About this task
Would you reproduce, word for word, only the lines running from the top of the data through the line containing "Click the 9470 overall dimension text", and none of the pictures?

[Stored data entries]

--------

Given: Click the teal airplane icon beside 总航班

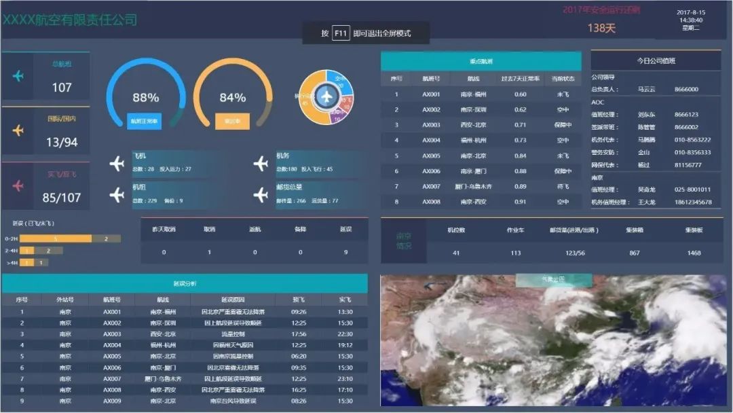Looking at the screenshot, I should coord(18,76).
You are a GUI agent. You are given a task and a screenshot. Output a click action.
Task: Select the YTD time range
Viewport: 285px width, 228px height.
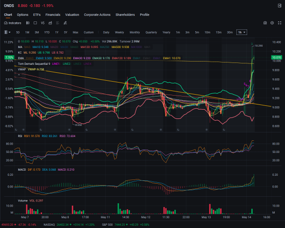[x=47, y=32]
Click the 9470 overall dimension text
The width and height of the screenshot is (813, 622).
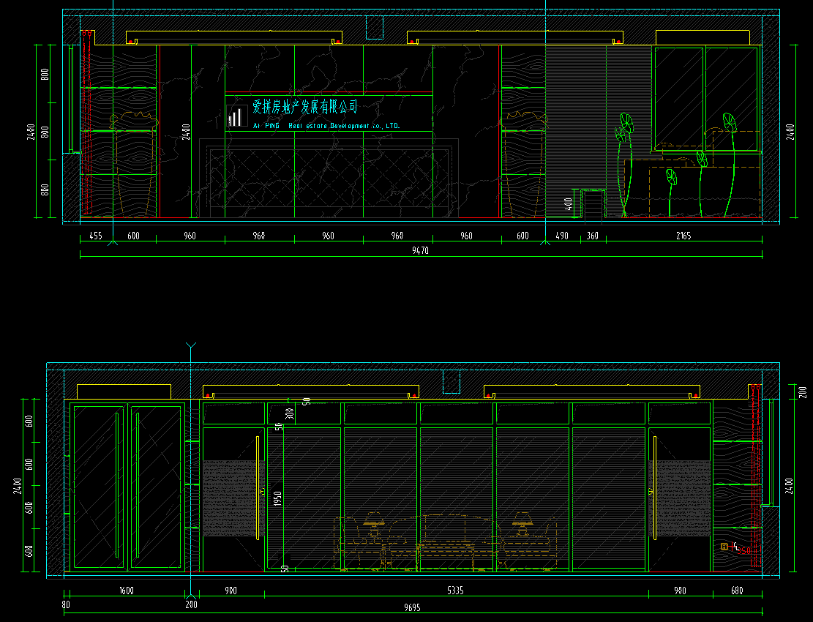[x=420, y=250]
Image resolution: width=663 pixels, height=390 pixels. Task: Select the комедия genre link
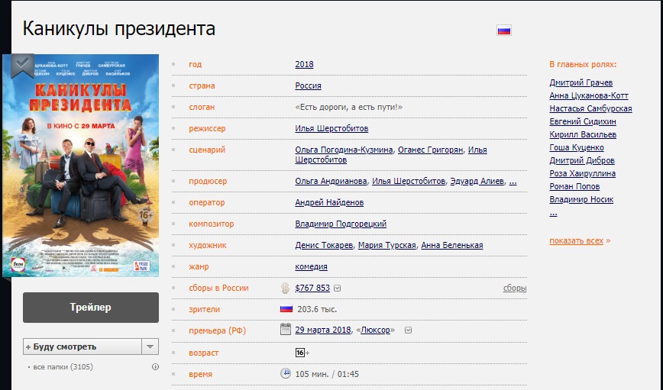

--------

Solved problem
Given: Click the teal airplane icon beside 总航班

Looking at the screenshot, I should coord(18,76).
You are a GUI agent. You are given a task and a screenshot. Output a click action.
Task: Select the YTD time range
Viewport: 285px width, 228px height.
[x=47, y=32]
Click the 9470 overall dimension text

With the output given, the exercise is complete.